> **Task details**: Copy every line of the material below verbatim, with no changes.

··· Data records

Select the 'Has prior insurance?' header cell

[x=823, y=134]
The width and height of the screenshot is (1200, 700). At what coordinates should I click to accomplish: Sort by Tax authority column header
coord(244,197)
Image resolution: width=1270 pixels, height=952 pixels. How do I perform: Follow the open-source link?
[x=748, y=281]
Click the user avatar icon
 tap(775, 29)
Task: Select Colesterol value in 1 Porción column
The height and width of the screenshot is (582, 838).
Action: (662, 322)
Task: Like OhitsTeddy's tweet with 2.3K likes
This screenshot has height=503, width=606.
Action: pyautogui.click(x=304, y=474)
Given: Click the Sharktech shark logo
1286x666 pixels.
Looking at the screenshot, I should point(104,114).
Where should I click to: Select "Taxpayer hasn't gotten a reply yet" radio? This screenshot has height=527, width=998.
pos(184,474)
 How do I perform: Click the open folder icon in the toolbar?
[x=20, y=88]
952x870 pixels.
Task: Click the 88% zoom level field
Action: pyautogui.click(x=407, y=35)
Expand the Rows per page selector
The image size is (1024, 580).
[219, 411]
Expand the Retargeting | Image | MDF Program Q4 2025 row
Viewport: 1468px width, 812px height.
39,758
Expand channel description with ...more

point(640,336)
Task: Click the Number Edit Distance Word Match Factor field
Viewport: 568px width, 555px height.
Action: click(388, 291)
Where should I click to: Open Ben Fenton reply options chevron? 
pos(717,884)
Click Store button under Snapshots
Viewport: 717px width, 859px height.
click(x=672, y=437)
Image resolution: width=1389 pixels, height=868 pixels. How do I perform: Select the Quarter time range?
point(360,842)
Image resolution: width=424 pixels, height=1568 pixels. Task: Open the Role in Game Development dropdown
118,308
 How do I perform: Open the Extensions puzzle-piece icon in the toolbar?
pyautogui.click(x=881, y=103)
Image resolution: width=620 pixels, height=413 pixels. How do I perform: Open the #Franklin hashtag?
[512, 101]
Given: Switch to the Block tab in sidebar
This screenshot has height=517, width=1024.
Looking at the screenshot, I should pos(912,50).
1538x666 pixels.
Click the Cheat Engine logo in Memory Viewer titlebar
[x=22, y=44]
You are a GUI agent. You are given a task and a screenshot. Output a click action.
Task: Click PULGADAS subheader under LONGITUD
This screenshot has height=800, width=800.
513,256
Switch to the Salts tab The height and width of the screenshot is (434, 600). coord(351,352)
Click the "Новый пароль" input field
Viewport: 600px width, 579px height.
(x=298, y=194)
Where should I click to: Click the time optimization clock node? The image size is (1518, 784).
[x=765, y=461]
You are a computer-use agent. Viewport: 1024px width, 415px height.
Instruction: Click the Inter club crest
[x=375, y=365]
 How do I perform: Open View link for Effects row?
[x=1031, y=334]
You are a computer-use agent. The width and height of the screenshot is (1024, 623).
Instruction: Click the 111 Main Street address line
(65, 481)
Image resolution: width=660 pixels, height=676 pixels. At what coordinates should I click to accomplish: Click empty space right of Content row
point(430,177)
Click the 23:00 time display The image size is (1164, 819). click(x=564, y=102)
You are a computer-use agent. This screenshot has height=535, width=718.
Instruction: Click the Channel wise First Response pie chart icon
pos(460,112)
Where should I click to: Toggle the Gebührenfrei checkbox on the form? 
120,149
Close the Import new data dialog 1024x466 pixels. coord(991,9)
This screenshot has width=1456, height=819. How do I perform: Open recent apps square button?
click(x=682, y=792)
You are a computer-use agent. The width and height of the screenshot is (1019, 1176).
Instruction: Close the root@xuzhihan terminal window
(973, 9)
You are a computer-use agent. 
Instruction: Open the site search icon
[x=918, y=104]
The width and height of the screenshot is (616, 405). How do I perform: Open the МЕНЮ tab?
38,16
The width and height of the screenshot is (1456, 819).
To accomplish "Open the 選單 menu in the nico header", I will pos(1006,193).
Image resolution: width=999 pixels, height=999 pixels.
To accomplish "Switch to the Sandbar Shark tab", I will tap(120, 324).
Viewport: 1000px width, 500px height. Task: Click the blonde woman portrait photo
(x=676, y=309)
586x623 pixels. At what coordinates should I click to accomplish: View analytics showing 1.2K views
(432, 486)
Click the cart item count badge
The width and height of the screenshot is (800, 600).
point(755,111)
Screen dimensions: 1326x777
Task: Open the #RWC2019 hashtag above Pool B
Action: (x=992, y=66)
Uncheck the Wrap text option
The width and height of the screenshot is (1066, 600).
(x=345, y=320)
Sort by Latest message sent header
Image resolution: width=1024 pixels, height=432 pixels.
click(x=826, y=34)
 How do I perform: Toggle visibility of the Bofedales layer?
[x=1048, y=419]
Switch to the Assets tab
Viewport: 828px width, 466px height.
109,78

······

> **Response for this exercise**:
Select the 'Has prior insurance?' header cell

[x=823, y=134]
The width and height of the screenshot is (1200, 700). At what coordinates should I click to accomplish: Sort by Tax authority column header
coord(244,197)
Image resolution: width=1270 pixels, height=952 pixels. How do I perform: Follow the open-source link?
[x=748, y=281]
Click the user avatar icon
 tap(775, 29)
Task: Select Colesterol value in 1 Porción column
The height and width of the screenshot is (582, 838).
Action: (662, 322)
Task: Like OhitsTeddy's tweet with 2.3K likes
This screenshot has height=503, width=606.
Action: pyautogui.click(x=304, y=474)
Given: Click the Sharktech shark logo
1286x666 pixels.
Looking at the screenshot, I should point(104,114).
Where should I click to: Select "Taxpayer hasn't gotten a reply yet" radio? This screenshot has height=527, width=998.
pos(184,474)
 How do I perform: Click the open folder icon in the toolbar?
[x=20, y=88]
952x870 pixels.
Task: Click the 88% zoom level field
Action: pyautogui.click(x=407, y=35)
Expand the Rows per page selector
The image size is (1024, 580).
[219, 411]
Expand the Retargeting | Image | MDF Program Q4 2025 row
Viewport: 1468px width, 812px height.
39,758
Expand channel description with ...more

point(640,336)
Task: Click the Number Edit Distance Word Match Factor field
Viewport: 568px width, 555px height.
Action: click(388, 291)
Where should I click to: Open Ben Fenton reply options chevron? 
pos(717,884)
Click Store button under Snapshots
Viewport: 717px width, 859px height.
click(x=672, y=437)
Image resolution: width=1389 pixels, height=868 pixels. How do I perform: Select the Quarter time range?
point(360,842)
Image resolution: width=424 pixels, height=1568 pixels. Task: Open the Role in Game Development dropdown
118,308
 How do I perform: Open the Extensions puzzle-piece icon in the toolbar?
pyautogui.click(x=881, y=103)
Image resolution: width=620 pixels, height=413 pixels. How do I perform: Open the #Franklin hashtag?
[512, 101]
Given: Switch to the Block tab in sidebar
This screenshot has height=517, width=1024.
Looking at the screenshot, I should pos(912,50).
1538x666 pixels.
Click the Cheat Engine logo in Memory Viewer titlebar
[x=22, y=44]
You are a GUI agent. You are given a task and a screenshot. Output a click action.
Task: Click PULGADAS subheader under LONGITUD
This screenshot has height=800, width=800.
513,256
Switch to the Salts tab The height and width of the screenshot is (434, 600). coord(351,352)
Click the "Новый пароль" input field
Viewport: 600px width, 579px height.
(x=298, y=194)
Where should I click to: Click the time optimization clock node? The image size is (1518, 784).
[x=765, y=461]
You are a computer-use agent. Viewport: 1024px width, 415px height.
Instruction: Click the Inter club crest
[x=375, y=365]
 How do I perform: Open View link for Effects row?
[x=1031, y=334]
You are a computer-use agent. The width and height of the screenshot is (1024, 623).
Instruction: Click the 111 Main Street address line
(65, 481)
Image resolution: width=660 pixels, height=676 pixels. At what coordinates should I click to accomplish: Click empty space right of Content row
point(430,177)
Click the 23:00 time display The image size is (1164, 819). click(x=564, y=102)
You are a computer-use agent. This screenshot has height=535, width=718.
Instruction: Click the Channel wise First Response pie chart icon
pos(460,112)
Where should I click to: Toggle the Gebührenfrei checkbox on the form? 
120,149
Close the Import new data dialog 1024x466 pixels. coord(991,9)
This screenshot has width=1456, height=819. How do I perform: Open recent apps square button?
click(x=682, y=792)
You are a computer-use agent. The width and height of the screenshot is (1019, 1176).
Instruction: Close the root@xuzhihan terminal window
(973, 9)
You are a computer-use agent. 
Instruction: Open the site search icon
[x=918, y=104]
The width and height of the screenshot is (616, 405). How do I perform: Open the МЕНЮ tab?
38,16
The width and height of the screenshot is (1456, 819).
To accomplish "Open the 選單 menu in the nico header", I will pos(1006,193).
Image resolution: width=999 pixels, height=999 pixels.
To accomplish "Switch to the Sandbar Shark tab", I will tap(120, 324).
Viewport: 1000px width, 500px height. Task: Click the blonde woman portrait photo
(x=676, y=309)
586x623 pixels. At what coordinates should I click to accomplish: View analytics showing 1.2K views
(432, 486)
Click the cart item count badge
The width and height of the screenshot is (800, 600).
point(755,111)
Screen dimensions: 1326x777
Task: Open the #RWC2019 hashtag above Pool B
Action: (x=992, y=66)
Uncheck the Wrap text option
The width and height of the screenshot is (1066, 600).
(x=345, y=320)
Sort by Latest message sent header
Image resolution: width=1024 pixels, height=432 pixels.
click(x=826, y=34)
 How do I perform: Toggle visibility of the Bofedales layer?
[x=1048, y=419]
Switch to the Assets tab
Viewport: 828px width, 466px height.
109,78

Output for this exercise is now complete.